## Prompt
Reproduce each line of the material below word for word, without changing any of it.

## Input
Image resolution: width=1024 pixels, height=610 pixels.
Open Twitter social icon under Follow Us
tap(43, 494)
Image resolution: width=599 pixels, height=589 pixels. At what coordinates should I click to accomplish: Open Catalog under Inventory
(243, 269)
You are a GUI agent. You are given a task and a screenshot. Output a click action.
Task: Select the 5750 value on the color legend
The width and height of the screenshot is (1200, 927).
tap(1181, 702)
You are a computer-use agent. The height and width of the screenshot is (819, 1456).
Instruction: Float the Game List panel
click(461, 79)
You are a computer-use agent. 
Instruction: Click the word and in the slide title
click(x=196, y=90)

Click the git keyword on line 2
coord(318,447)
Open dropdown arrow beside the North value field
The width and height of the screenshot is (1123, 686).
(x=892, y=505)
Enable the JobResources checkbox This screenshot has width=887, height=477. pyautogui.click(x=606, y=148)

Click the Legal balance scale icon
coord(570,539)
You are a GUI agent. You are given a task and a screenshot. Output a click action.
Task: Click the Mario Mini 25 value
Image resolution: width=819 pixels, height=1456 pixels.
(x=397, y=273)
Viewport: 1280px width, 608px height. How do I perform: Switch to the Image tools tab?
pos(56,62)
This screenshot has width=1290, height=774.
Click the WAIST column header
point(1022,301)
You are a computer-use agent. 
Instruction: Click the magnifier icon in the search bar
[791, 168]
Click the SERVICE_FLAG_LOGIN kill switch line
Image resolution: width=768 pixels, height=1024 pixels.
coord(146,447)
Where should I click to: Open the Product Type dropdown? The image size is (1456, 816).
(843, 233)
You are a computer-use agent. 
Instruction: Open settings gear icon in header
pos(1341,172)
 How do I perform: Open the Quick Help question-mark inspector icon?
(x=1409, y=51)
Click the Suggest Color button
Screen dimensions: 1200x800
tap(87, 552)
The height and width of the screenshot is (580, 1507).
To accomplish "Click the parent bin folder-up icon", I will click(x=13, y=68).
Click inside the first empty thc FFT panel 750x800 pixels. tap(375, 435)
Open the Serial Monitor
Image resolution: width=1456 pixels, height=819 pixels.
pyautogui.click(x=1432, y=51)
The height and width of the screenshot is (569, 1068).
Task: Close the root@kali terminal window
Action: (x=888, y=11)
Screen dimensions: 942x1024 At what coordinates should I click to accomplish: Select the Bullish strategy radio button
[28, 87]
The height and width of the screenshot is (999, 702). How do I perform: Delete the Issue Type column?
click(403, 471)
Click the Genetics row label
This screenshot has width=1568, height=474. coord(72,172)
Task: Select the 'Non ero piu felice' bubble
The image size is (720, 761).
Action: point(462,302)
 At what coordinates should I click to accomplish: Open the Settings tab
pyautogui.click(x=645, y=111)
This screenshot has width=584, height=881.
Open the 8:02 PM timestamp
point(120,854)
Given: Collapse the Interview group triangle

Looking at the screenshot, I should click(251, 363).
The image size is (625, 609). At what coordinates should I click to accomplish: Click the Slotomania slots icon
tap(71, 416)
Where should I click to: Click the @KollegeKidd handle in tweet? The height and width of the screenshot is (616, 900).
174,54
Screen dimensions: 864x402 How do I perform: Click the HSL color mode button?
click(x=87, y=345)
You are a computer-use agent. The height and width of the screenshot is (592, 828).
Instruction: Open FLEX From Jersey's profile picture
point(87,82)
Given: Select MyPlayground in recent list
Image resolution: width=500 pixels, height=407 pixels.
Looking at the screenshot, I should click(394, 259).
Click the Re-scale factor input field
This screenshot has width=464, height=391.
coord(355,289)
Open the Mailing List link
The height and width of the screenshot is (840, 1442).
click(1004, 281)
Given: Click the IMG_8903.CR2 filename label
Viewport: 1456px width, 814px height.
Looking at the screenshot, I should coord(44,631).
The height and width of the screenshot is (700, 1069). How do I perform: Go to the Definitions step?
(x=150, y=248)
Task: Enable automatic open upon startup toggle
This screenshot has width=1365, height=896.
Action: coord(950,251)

## Exercise result
Image resolution: width=1024 pixels, height=610 pixels.
Open Twitter social icon under Follow Us
tap(43, 494)
Image resolution: width=599 pixels, height=589 pixels. At what coordinates should I click to accomplish: Open Catalog under Inventory
(243, 269)
You are a GUI agent. You are given a task and a screenshot. Output a click action.
Task: Select the 5750 value on the color legend
The width and height of the screenshot is (1200, 927).
tap(1181, 702)
You are a computer-use agent. The height and width of the screenshot is (819, 1456).
Instruction: Float the Game List panel
click(461, 79)
You are a computer-use agent. 
Instruction: Click the word and in the slide title
click(x=196, y=90)

Click the git keyword on line 2
coord(318,447)
Open dropdown arrow beside the North value field
The width and height of the screenshot is (1123, 686).
(x=892, y=505)
Enable the JobResources checkbox This screenshot has width=887, height=477. pyautogui.click(x=606, y=148)

Click the Legal balance scale icon
coord(570,539)
You are a GUI agent. You are given a task and a screenshot. Output a click action.
Task: Click the Mario Mini 25 value
Image resolution: width=819 pixels, height=1456 pixels.
(x=397, y=273)
Viewport: 1280px width, 608px height. How do I perform: Switch to the Image tools tab?
pos(56,62)
This screenshot has width=1290, height=774.
Click the WAIST column header
point(1022,301)
You are a computer-use agent. 
Instruction: Click the magnifier icon in the search bar
[791, 168]
Click the SERVICE_FLAG_LOGIN kill switch line
Image resolution: width=768 pixels, height=1024 pixels.
coord(146,447)
Where should I click to: Open the Product Type dropdown? The image size is (1456, 816).
(843, 233)
You are a computer-use agent. 
Instruction: Open settings gear icon in header
pos(1341,172)
 How do I perform: Open the Quick Help question-mark inspector icon?
(x=1409, y=51)
Click the Suggest Color button
Screen dimensions: 1200x800
tap(87, 552)
The height and width of the screenshot is (580, 1507).
To accomplish "Click the parent bin folder-up icon", I will click(x=13, y=68).
Click inside the first empty thc FFT panel 750x800 pixels. tap(375, 435)
Open the Serial Monitor
Image resolution: width=1456 pixels, height=819 pixels.
pyautogui.click(x=1432, y=51)
The height and width of the screenshot is (569, 1068).
Task: Close the root@kali terminal window
Action: (x=888, y=11)
Screen dimensions: 942x1024 At what coordinates should I click to accomplish: Select the Bullish strategy radio button
[28, 87]
The height and width of the screenshot is (999, 702). How do I perform: Delete the Issue Type column?
click(403, 471)
Click the Genetics row label
This screenshot has width=1568, height=474. coord(72,172)
Task: Select the 'Non ero piu felice' bubble
The image size is (720, 761).
Action: point(462,302)
 At what coordinates should I click to accomplish: Open the Settings tab
pyautogui.click(x=645, y=111)
This screenshot has width=584, height=881.
Open the 8:02 PM timestamp
point(120,854)
Given: Collapse the Interview group triangle

Looking at the screenshot, I should click(251, 363).
The image size is (625, 609). At what coordinates should I click to accomplish: Click the Slotomania slots icon
tap(71, 416)
Where should I click to: Click the @KollegeKidd handle in tweet? The height and width of the screenshot is (616, 900).
174,54
Screen dimensions: 864x402 How do I perform: Click the HSL color mode button?
click(x=87, y=345)
You are a computer-use agent. The height and width of the screenshot is (592, 828).
Instruction: Open FLEX From Jersey's profile picture
point(87,82)
Given: Select MyPlayground in recent list
Image resolution: width=500 pixels, height=407 pixels.
Looking at the screenshot, I should click(394, 259).
Click the Re-scale factor input field
This screenshot has width=464, height=391.
coord(355,289)
Open the Mailing List link
The height and width of the screenshot is (840, 1442).
click(1004, 281)
Given: Click the IMG_8903.CR2 filename label
Viewport: 1456px width, 814px height.
Looking at the screenshot, I should coord(44,631).
The height and width of the screenshot is (700, 1069). How do I perform: Go to the Definitions step?
(x=150, y=248)
Task: Enable automatic open upon startup toggle
This screenshot has width=1365, height=896.
Action: coord(950,251)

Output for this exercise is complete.